Cumhuriyetten önce kentin ticaret merkezi, Pazar yerleri, bedesten, han ve arastalardan oluşmakta; buralarda imalat ve ticaret; toptan ve perakende satışlar bir arada yapılmaktadır. İnsanların ibadet ihtiyacını karşılayan ulu camiler, camiler ve mescitlerle kentin oluşumu genişlemektedir.
Bazı hanlar ve kervansaraylar bulundukları mevkiye adlarını vermiş ve bulunduğu yerle aynı adı taşımıştır.

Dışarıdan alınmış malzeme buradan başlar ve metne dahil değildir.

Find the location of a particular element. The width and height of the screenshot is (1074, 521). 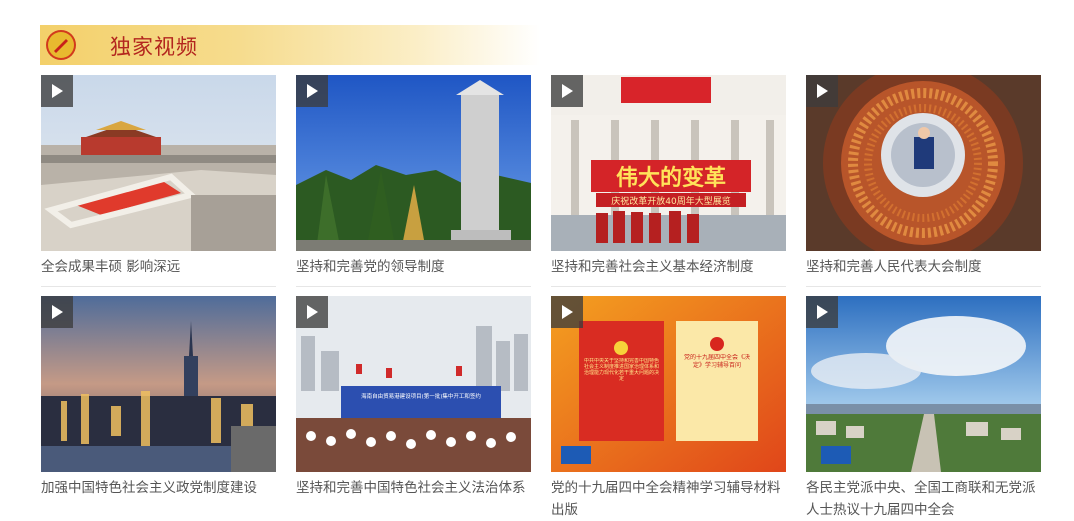

monument-scene-image is located at coordinates (414, 163).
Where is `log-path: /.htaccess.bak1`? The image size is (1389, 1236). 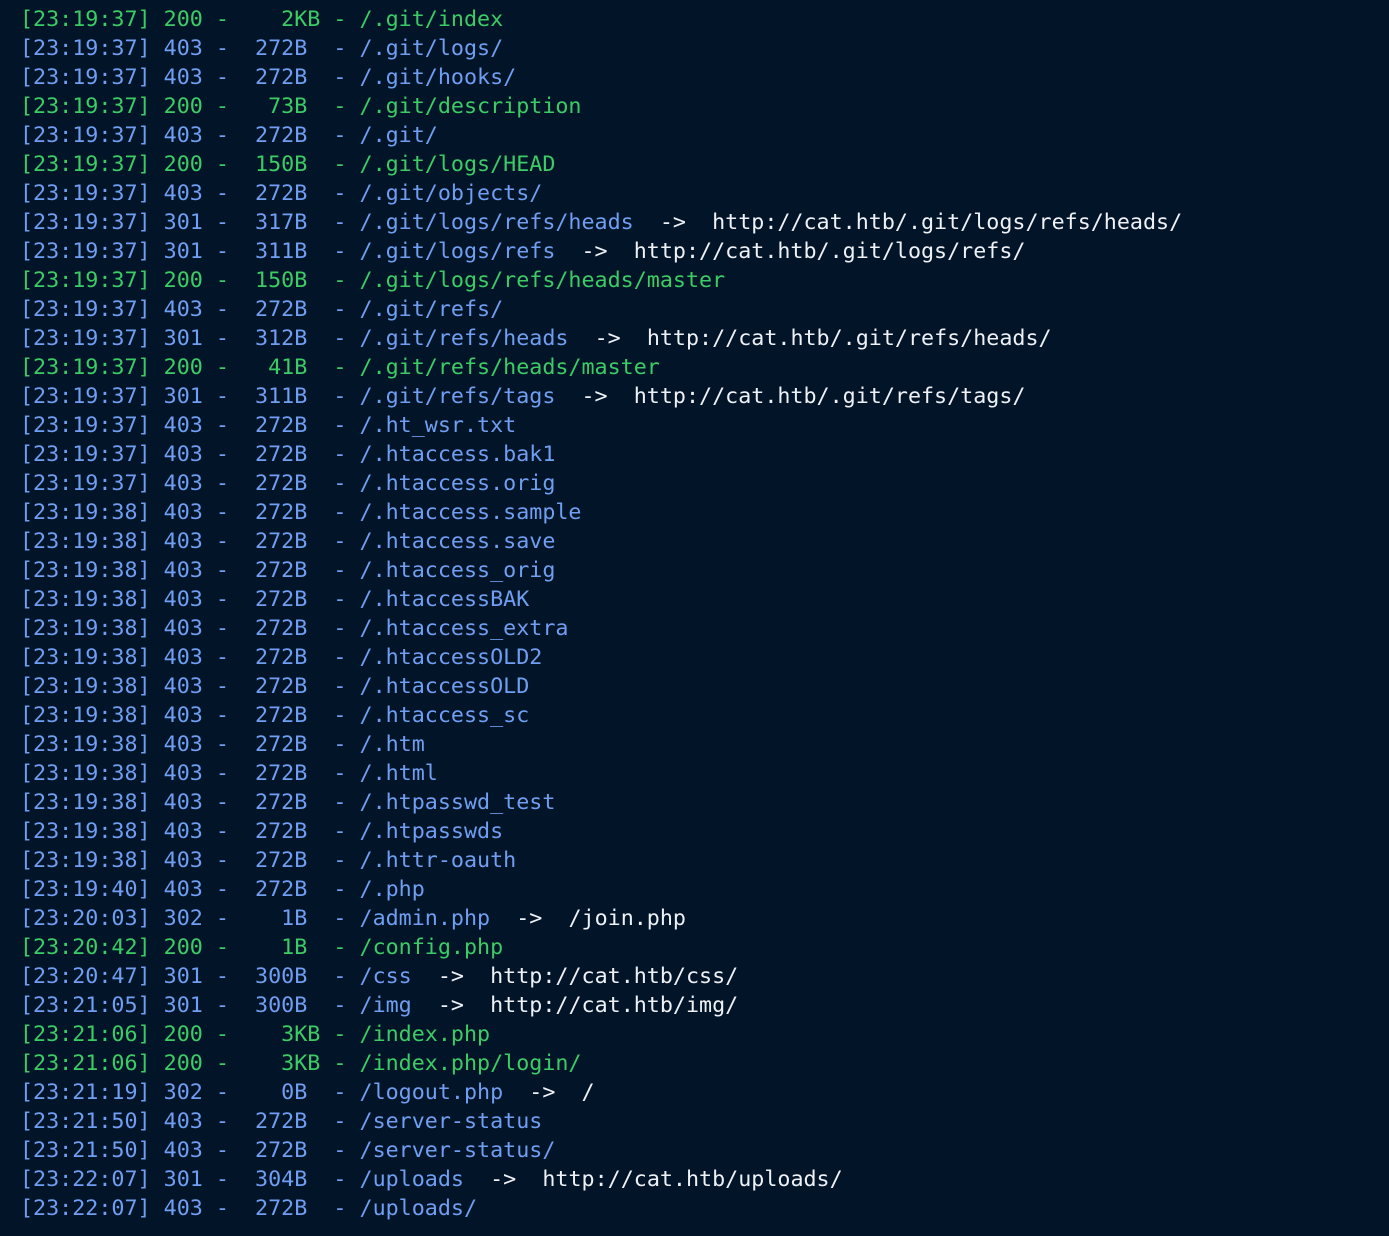 log-path: /.htaccess.bak1 is located at coordinates (458, 454).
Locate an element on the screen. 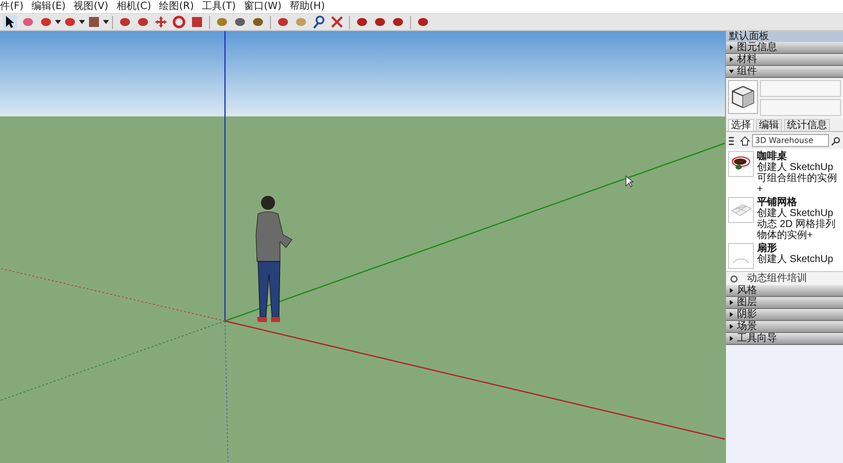  component-name: 咖啡桌 is located at coordinates (772, 156).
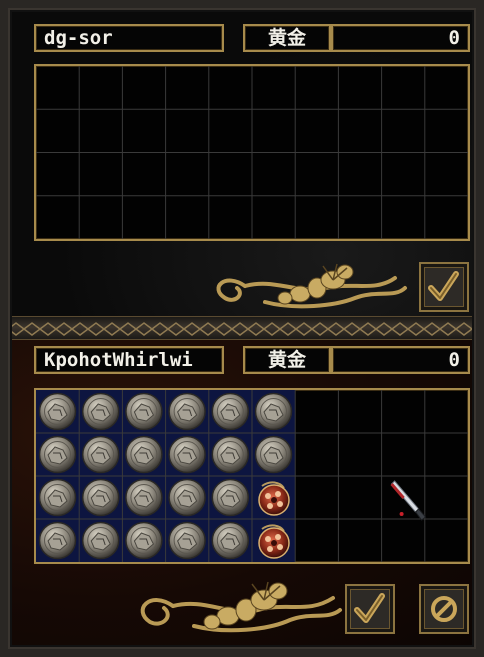 The width and height of the screenshot is (484, 657). I want to click on partner-gold-label-box: 黄金, so click(287, 38).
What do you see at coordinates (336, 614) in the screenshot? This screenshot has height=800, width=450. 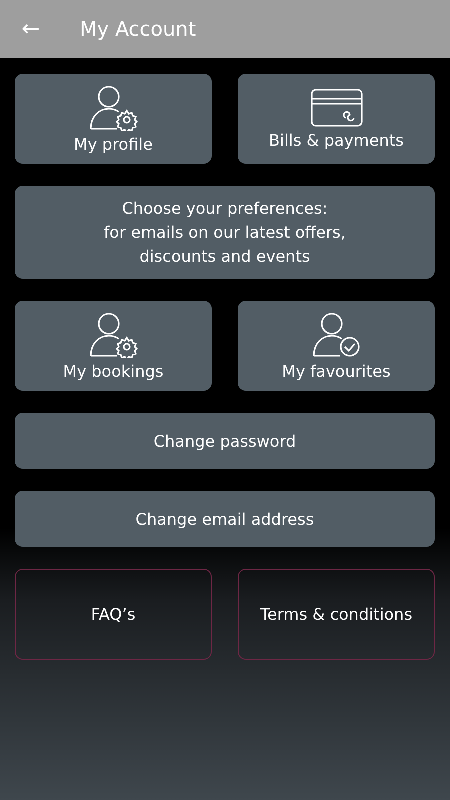 I see `menu-button: Terms & conditions` at bounding box center [336, 614].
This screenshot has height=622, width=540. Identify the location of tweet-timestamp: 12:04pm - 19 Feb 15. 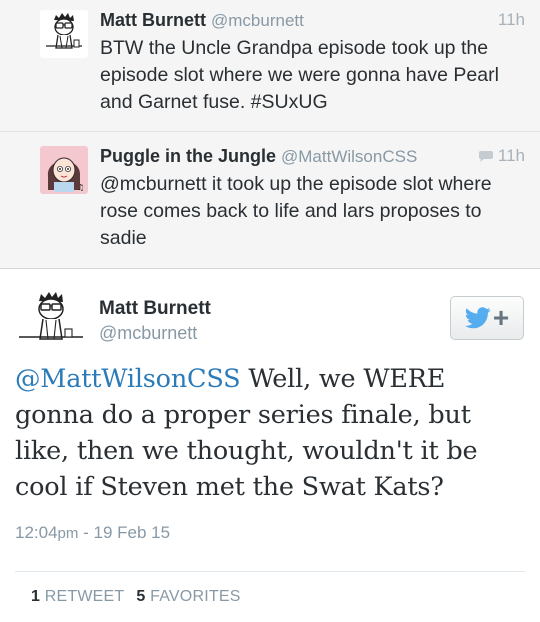
(270, 533).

Malatya’dan örnek verecek olursak: Hekimhan, Yazıhan, Alacahan, Karahan, Kömürhan, Yarımcahan, Şişmanhanı…gibi.
Ticaret kervanlarının güzergahında yani, İpek Yolu üzerinde kurulduğundan Silahtar Mustafa Paşa Kervansarayı olarak adlandırılan bu mekan da diğer han ve kervansaraylar gibi ticaret kervanlarına yüzyıllar boyunca ev sahipliği yapmıştır.

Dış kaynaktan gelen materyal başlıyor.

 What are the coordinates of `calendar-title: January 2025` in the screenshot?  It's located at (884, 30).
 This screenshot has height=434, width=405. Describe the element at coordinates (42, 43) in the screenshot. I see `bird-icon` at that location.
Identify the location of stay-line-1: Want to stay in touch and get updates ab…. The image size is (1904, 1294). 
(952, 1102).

Demiryollarının Anadolu’da yayılmasından önce, motorlu taşıtların ve karayollarının bu kadar yaygın olmadığı yıllarda, vapurların ve gemilerin işlediği deniz yollarının olmadığı yerlerde daha çok hayvanların koşulduğu kervanlar ve atlı arabalar taşımayı ve ulaşımı sağlamaktadır. Bu kervanların konaklamasına ve ticaretine uygun hanlar ve kervansaraylar kurulmuş; insanların rahat ve istirahatları böylece sağlanmıştır.Ortaasya’dan Balkanlara kadar, Anadolu’da ise, başta İstanbul, Bursa, Edirne, İznik gibi Osmanlı’ya başkentlik etmiş şehirlerde olmak üzere yurdumuzun diğer yörelerinde de tarih boyunca birçok han, hamam, bedesten ve kervansaraylar inşa edilmiş ve insanların istifadesine sunulmuştur.